Был там еще маленький пулеметчичек — он сидел вместе с ними все эти четыре часа, страшно надоел. Гелик все думал — поцеловать ее? Одна щека у нее была в глине, а губы потрескались, покрылись корочкой, и она все время сосредоточенно дергала эту корочку, раздергала до крови — и он все хотел ей сказать: прекрати! — но вспоминал вчерашний сарай и этот ствол винтовки… и не мог ничего. Она, конечно, смелая была и… ннне смелая, а непонятно как сказать. Раскованная? Раскрепощенная? Все не то. Но куда всем его московским девочкам до нее. Как же мешал этот пулеметчичек, зараза… Говорил и говорил, говорил и говорил. А потом, когда стало так омерзительно тихо и затих гул и уже никто никуда через поле со страшным сопеньем не несся — вот тут он перестал тарахтеть, вскочил на брустверчик, виновато развел руками (а то, может, просто равновесие ловил) и сбежал. Гелик рванулся — куда? Но Нина схватила его за руку и с силой дернула вниз. Пулемет валялся на земле. Патронов не было! И вот тут они решили бежать.
Бежали через поле, взявшись за руки, и он все время отставал, потому что сапоги — впрочем, о сапогах разговор отдельный.

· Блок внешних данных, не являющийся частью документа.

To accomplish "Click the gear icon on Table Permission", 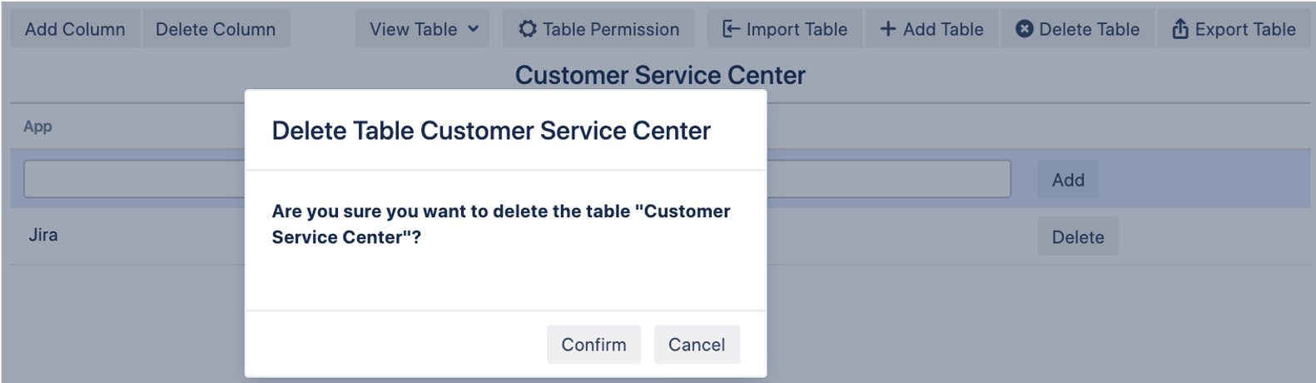I will coord(527,29).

* * *….и написав «тачал», радостно потянулся. Все-таки язык не пропьешь, язык тренировать надо, всегда, в любую минуту. Вот не мог вспомнить, написал — «делал», потом — «шил», потом все зачеркнул, написал «сапогами меня обеспечил» — не то! Вышел, покурил, лизнул сахару два раза — осенило: тачал! Сапоги тачают, ну как же! И кинулся дописывать письмо: «а сапоги мне, мои милые, тачал один тут прекрасный старичок…», тачал со старичком дали хорошую аллитерацию.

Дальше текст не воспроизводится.